Task brief:
Which lines in the material below contain the string "perform"? Copy each of them.
──────── Information provided ────────
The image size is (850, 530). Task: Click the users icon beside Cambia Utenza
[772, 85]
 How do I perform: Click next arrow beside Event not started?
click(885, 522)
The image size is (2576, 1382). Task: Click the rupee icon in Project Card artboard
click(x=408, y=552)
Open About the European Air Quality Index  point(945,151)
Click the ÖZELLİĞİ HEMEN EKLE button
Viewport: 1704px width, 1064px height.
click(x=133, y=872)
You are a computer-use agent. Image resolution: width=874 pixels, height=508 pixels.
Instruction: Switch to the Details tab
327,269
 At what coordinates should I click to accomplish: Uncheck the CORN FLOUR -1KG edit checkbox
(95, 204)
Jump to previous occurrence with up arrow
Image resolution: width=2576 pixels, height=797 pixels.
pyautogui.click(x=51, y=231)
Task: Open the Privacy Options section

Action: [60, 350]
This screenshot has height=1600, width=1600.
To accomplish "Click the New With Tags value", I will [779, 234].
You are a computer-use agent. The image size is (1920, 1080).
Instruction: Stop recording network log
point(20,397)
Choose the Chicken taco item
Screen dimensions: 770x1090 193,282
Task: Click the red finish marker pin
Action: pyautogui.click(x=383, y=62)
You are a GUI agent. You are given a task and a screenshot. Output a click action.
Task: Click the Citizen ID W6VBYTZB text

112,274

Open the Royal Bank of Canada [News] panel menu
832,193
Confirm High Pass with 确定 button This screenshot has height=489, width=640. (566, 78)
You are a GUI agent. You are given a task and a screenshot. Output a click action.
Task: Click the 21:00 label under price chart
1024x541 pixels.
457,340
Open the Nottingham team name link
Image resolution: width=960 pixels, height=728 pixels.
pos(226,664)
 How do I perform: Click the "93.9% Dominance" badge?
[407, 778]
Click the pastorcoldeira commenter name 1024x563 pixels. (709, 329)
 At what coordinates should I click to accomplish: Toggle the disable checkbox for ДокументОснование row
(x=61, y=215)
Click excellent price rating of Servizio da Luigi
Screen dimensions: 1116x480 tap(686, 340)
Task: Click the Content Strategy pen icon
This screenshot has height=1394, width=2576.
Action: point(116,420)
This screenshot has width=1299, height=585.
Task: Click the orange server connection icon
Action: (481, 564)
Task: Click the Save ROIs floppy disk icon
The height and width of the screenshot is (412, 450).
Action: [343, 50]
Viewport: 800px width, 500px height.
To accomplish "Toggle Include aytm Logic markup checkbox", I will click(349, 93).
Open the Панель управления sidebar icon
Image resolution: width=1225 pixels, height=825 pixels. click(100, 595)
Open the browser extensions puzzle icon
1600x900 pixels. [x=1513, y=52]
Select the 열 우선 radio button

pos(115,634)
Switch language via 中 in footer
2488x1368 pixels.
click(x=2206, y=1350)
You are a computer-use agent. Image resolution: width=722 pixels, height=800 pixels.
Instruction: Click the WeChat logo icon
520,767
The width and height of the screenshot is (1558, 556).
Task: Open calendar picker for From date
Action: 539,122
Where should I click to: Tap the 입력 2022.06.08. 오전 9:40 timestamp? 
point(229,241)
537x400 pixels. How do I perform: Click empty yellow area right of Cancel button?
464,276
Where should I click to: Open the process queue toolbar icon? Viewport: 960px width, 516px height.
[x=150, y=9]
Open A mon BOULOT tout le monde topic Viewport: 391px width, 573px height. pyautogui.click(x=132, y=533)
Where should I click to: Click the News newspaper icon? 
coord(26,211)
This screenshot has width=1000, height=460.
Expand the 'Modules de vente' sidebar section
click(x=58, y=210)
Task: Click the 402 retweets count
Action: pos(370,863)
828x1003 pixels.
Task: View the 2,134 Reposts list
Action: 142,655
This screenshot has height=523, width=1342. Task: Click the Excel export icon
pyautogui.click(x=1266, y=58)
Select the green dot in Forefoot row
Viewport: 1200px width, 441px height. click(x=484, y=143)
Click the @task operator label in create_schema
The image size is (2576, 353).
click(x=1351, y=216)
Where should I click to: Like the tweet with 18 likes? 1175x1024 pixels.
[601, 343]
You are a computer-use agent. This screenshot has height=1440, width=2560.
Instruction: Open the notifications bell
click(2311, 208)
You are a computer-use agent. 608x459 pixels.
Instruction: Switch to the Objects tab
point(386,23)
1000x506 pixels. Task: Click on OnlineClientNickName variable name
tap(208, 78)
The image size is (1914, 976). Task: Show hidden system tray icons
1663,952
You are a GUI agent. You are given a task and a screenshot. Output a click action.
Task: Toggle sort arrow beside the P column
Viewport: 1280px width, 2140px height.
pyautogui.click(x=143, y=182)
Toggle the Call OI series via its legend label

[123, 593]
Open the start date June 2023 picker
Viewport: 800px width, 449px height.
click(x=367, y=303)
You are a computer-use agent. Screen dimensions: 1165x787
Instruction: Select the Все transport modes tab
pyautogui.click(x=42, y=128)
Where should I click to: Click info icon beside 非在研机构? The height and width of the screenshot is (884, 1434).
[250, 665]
────────
Exercise answer:
 How do I perform: Click next arrow beside Event not started?
 How do I perform: Click the "93.9% Dominance" badge?
537x400 pixels. How do I perform: Click empty yellow area right of Cancel button?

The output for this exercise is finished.